25 Jan Reading Aloud: Not Just for Preschoolers
As a young child, you probably have memories of a parent or grandparent reading a collection of stories aloud before bed. However, in most cases once you were able to read on your own, the art of reading aloud was probably forgotten and replaced with independent silent reading. While reading alone has many benefits, so does reading aloud. The impact of reading aloud on speech and language development lasts well into the teen and even adult years.
The Benefits of Reading Aloud to Your Child
It increases speech and language skills: Children generally have a higher comprehension level than their reading level. This means that a child can understand books and stories being read to them that they would not be able to read themselves. In this way, you can introduce your child to new words, phrasing, and language comprehension.
It strengthens your child’s listening skills: When you are not the one reading, you are forced to listen to understand the story. Reading to your child on a regular basis will help sharpen their overall listening skills.

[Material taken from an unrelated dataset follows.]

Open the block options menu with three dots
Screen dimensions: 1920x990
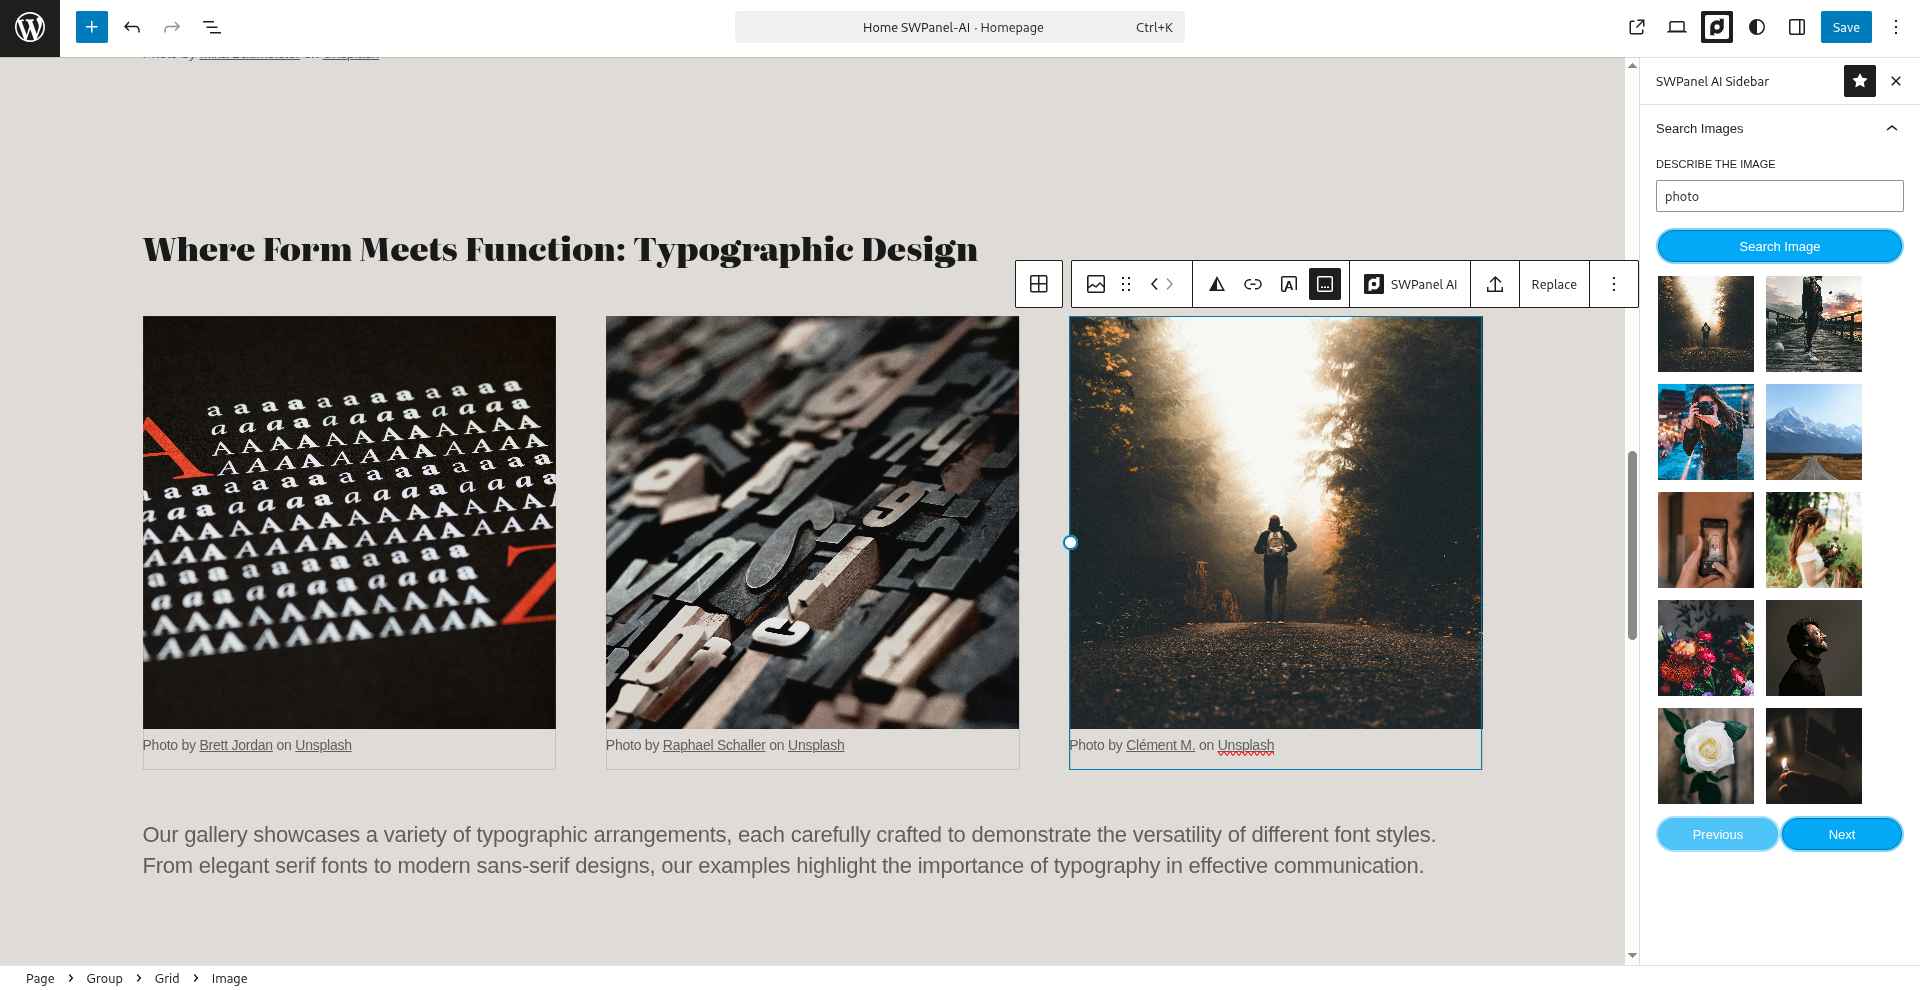(1613, 284)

It sets a positive example: A lot of parenting is leading by example, even to preteens and teenagers. Children who consistently have books and stories read to them tend to enjoy reading more than those who do not.
It provides some one-on-one time: Spending time with your child can sometimes seem impossible, especially with older children and teenagers. Sharing a story helps strengthen your relationship by developing common interests, as well as providing opportunities to share some quality time.
The Benefits of Having Your Child Read Aloud to You
It promotes confidence: Public speaking/reading can be a scary prospect, especially if your child is shy or struggles with their reading skills. Having your child read to you provides a low-pressure situation, which allows them to find their voice and build confidence in their skills.
It increases reading and speech skills: Reading out loud does so much more than just improving reading skills; it also helps build speech skills. Sounding out words or phrases increases understanding, meaning, and context, which in turn introduces your child to new words and helps them build a stronger vocabulary.
It builds intonation skills: Learning to multi-tone your voice is an important skill. Reading silently in your head can often be in monotone. Reading out loud helps encourage your child to use different tones in their voice. This skill can carry over into their speech patterns. Strong intonation skills can also carry over and improve your child’s writing skills.
It improves focus and comprehension: Reading aloud takes more focus than reading silently. Having your child consistently read out loud will strengthen their overall focus. The hands-on approach of reading aloud is a positive way to improve understanding and comprehension in most children. When children read out loud, they are more likely to recall general information and more details about the book or story.